Wednesday, July 2, 2008

What's Your Favorite Database Replication Feature?

Replication is one of the most flexible technologies available for databases. We are implementing a new open-source, database-neutral replication product that works with MySQL, Oracle, and PostgreSQL. Naturally we've done a lot of thinking about the feature set. It's tough to pick any single feature as the most important, but one that really stands out is optional statement replication. Here's why.

Database replication products tend to replicate row changes and DDL. However, Mark Callaghan has a great example of why you want to replicate statements as well--it enables Maatkit distributed consistency checking to work. If you dissect the mk-table-checksum --replicate command you will see that it uses a nice trick. The SQL queries generate checksums into the master table and then replicate as statements rather than row updates out to slaves. That way the slaves recompute the checksum locally at the same point in the overall transaction history. Very elegant!

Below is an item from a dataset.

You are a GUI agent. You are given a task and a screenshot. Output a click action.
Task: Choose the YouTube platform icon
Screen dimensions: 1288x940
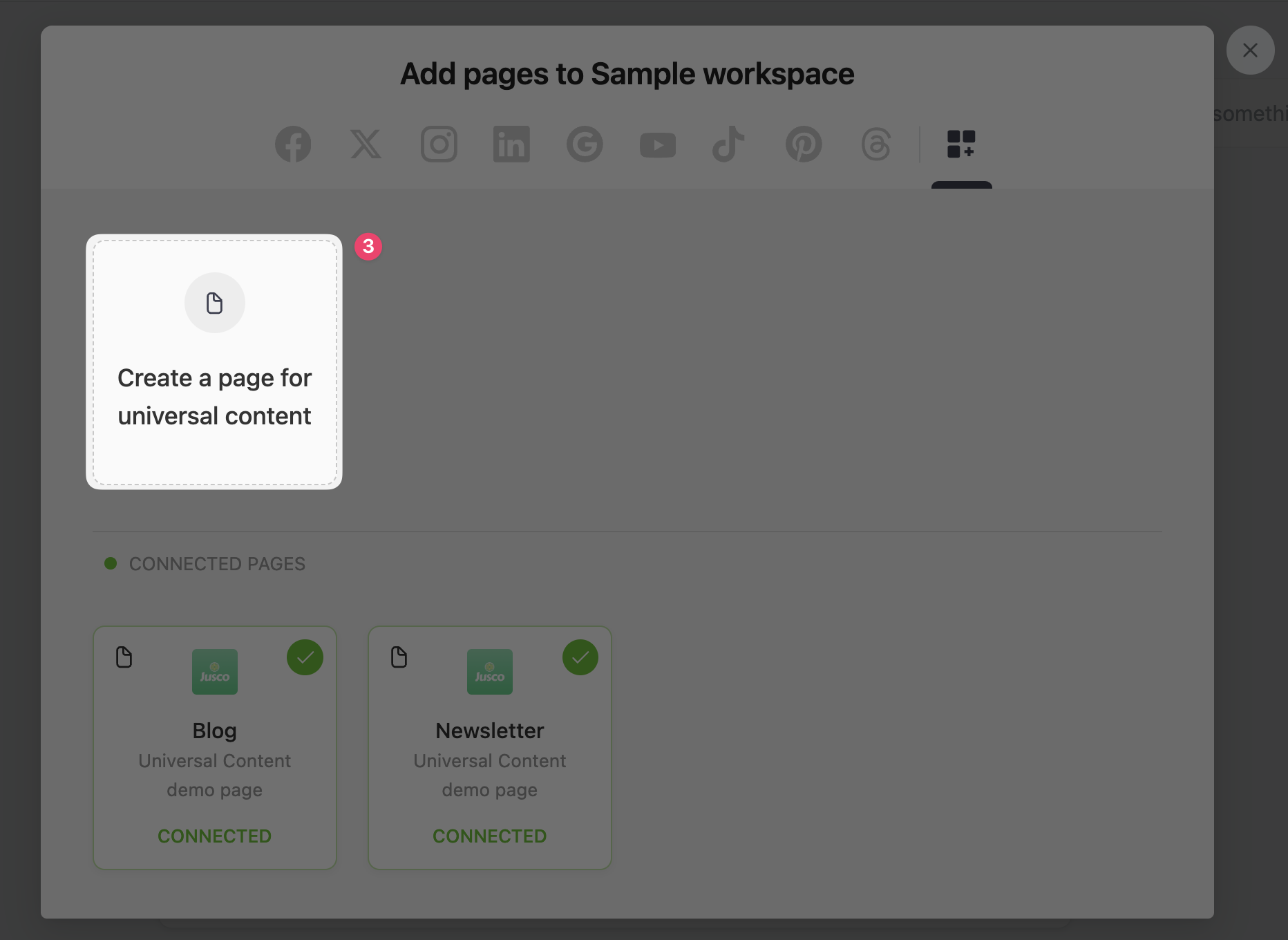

Replicated consistency checks are a wonderful feature for large systems that can't afford to stop in order to compare tables between servers. However, you cannot use it if your database cannot replicate statements. As Mark points out, not even all MySQL engines do this. The proposed replication additions for PostgreSQL won't support it either.

Optional statement replication is really the best kind of feature: it is useful on its own, but also enables features like consistency checking and other nice administrative tricks. We're going to put a "worm-hole" in our replication engine that allows applications to invoke statement replication at the SQL level. Can you guess how we are going to do it? If not, you'll have to wait until we release. :)

So what's your favorite database replication feature?

5 comments:

Anonymous said...

I enjoy the "occasionally works" feature.

/troll

Anonymous said...

"We are implementing a new open-source, database-neutral replication product that works with MySQL, Oracle, and PostgreSQL."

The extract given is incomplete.